SELECTED EXTRACT:
● ● ● ● ●

Army checking Palestinian reports that IDF shelling killed 15 at UNRWA school in Gaza

Director of hospital in Gaza says various medical centers were receiving the wounded.

An IDF tank manoeuvres outside the northern Gaza Strip July 21, 2014. (photo credit: REUTERS)
An IDF tank manoeuvres outside the northern Gaza Strip July 21, 2014.
(photo credit: REUTERS)
At least 15 people were killed and many wounded when Israeli forces shelled a UN-run school in northern Gaza, the Gazan Ministry of Health said on Thursday.
The director of a local hospital in Gaza said various medical centers around Beit Hanoun were receiving the wounded.
The IDF said it was looking into the matter.
"Such a massacre requires more than one hospital to deal with it," said Ayman Hamdan, director of the Beit Hanoun hospital. More than 140,000 Palestinians have fled 17 days of fighting during Israel's Operation Protective Edge, many of them seeking refuge in buildings run by the UN UNWRA agency. 
UN Secretary-General Ban Ki-moon said he was appalled by the attack on the school.
"Circumstances are still unclear. I strongly condemn this act," Ban said in a statement. "Many have been killed - including women and children, as well as UN staff."
Chris Gunness, spokesman for the main UN agency in Gaza UNRWA, confirmed the strike and criticized Israel.
"Precise co-ordinates of the UNRWA shelter in Beit Hanoun had been formally given to the Israeli army ... Over the course of the day UNRWA tried to coordinate with the Israeli Army a window for civilians to leave and it was never granted," Gunness said on his Twitter page.
The Palestinian death toll rose on Thursday to 729, most of whom were civilians, Gazan authorities said Thursday.  
UNRWA (The United Nations Relief and Works Agency for Palestine Refugees in the Near East) has admitted to finding Hamas rockets in their facilities on two different occasions since the beginning of Operation Protective Edge 16 days ago. It said it handed them over to local authorities “answerable to the national unity government.” 
In a meeting with UN Secretary- General Ban Ki-moon on Wednesday, Foreign Minister Avigdor Liberman decried that not only were rockets found in UNRWA schools in Gaza, but also that UNRWA then turned them over to Hamas, rather than to Israel.
Liberman said Israel was very “troubled” by these developments.

● ● ● ● ●

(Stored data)
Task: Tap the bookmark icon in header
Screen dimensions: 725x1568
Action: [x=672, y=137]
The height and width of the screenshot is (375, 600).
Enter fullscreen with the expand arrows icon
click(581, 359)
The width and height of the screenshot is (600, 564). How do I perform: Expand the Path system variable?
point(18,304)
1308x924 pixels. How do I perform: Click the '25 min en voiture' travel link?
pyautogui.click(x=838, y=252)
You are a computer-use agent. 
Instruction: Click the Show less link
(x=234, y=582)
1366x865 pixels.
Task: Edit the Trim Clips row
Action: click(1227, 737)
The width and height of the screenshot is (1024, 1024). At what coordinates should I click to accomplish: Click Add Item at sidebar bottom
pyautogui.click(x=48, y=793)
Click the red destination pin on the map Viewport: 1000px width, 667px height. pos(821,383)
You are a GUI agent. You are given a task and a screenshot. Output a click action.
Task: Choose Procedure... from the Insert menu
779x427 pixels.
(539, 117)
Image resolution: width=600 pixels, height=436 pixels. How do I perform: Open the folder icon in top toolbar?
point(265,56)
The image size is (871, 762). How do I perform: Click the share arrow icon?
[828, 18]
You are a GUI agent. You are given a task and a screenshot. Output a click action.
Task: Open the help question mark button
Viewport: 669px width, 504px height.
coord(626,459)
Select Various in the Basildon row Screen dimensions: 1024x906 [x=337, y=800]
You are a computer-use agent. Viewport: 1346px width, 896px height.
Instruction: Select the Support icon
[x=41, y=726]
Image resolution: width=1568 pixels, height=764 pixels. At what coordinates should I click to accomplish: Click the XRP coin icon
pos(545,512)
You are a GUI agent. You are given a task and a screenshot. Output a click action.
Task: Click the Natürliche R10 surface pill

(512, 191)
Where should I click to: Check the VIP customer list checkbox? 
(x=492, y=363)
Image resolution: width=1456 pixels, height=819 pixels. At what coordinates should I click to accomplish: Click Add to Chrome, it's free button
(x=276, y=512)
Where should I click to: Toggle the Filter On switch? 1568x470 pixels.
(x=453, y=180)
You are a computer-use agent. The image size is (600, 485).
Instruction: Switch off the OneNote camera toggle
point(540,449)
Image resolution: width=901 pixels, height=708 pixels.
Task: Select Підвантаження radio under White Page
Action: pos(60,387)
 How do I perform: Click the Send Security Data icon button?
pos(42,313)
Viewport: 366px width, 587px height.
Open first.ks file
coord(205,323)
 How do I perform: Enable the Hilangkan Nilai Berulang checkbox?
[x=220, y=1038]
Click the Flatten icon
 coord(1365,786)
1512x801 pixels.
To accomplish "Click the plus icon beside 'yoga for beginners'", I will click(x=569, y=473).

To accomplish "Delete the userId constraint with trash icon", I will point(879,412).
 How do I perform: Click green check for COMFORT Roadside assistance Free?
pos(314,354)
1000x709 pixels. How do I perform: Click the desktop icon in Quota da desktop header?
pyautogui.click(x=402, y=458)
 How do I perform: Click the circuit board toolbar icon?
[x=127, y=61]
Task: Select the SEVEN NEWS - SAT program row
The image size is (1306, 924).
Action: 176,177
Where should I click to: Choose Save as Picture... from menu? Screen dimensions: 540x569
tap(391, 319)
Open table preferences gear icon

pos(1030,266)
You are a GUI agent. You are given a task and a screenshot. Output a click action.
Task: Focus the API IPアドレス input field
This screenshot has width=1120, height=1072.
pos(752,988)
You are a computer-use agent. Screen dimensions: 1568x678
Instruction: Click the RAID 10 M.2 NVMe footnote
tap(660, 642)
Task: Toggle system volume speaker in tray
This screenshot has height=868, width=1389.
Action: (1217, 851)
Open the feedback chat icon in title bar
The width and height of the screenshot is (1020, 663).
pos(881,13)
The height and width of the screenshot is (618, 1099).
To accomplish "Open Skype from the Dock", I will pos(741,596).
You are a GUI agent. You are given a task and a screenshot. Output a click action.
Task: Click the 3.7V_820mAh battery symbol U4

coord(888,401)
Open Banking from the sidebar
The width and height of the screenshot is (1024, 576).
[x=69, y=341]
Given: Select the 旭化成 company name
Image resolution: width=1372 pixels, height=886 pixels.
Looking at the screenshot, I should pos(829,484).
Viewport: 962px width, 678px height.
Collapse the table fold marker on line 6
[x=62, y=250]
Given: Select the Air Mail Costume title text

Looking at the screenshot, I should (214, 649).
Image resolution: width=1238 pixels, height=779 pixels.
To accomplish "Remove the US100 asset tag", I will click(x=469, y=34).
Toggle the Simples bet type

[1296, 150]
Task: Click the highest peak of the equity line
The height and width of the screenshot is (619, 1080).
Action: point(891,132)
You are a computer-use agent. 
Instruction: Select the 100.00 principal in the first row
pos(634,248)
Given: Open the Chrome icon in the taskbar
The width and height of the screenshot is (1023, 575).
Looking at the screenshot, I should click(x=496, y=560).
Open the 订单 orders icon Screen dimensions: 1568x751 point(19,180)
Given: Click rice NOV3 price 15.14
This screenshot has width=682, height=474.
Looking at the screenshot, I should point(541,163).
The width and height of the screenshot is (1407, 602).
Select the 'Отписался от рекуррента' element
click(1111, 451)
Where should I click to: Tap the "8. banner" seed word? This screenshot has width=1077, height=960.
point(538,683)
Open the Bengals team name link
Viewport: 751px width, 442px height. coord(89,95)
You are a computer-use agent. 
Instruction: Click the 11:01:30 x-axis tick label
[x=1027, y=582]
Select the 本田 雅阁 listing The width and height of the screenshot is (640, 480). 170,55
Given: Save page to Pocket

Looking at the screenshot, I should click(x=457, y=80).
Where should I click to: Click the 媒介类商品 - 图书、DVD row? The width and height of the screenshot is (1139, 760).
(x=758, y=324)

● ● ● ● ●

EXERCISE REQUIREMENTS:
Please list every person the Gaza school report names, along with the role the report gives each one.

RESULT OF THIS TASK:
- Ayman Hamdan: director of the Beit Hanoun hospital
- Ban Ki-moon: UN Secretary-General
- Chris Gunness: spokesman for the main UN agency in Gaza, UNRWA
- Avigdor Liberman: Foreign Minister